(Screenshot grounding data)
● ● ● ●
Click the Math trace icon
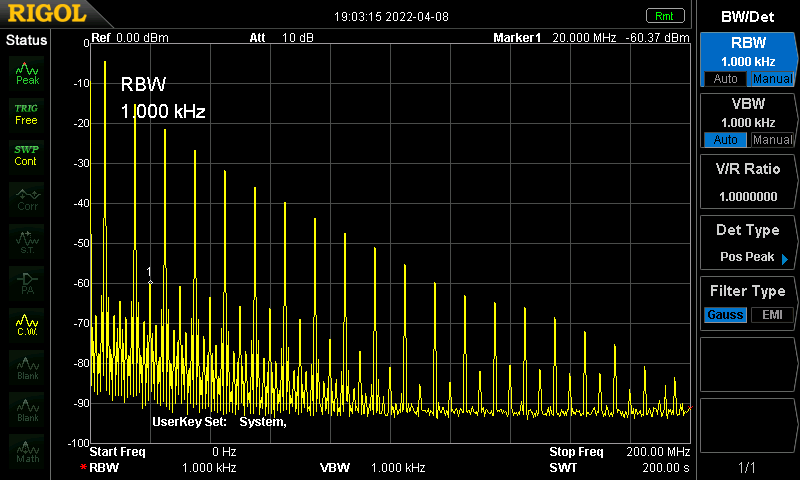This screenshot has width=800, height=480. [x=27, y=450]
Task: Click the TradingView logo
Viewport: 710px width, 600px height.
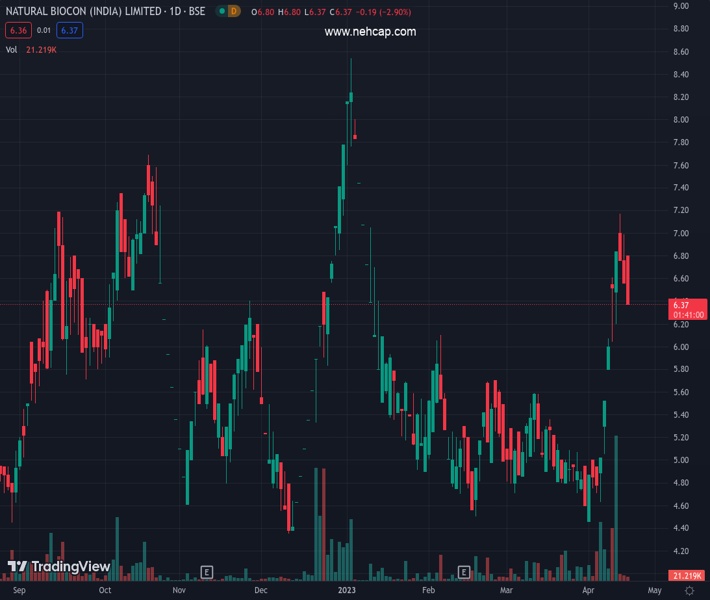Action: coord(58,567)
● ● ● ●
Could you retype all the entries above exactly, without the pictures?

Click the Math trace icon
This screenshot has width=800, height=480. [x=27, y=450]
Task: Click the TradingView logo
Viewport: 710px width, 600px height.
Action: coord(58,567)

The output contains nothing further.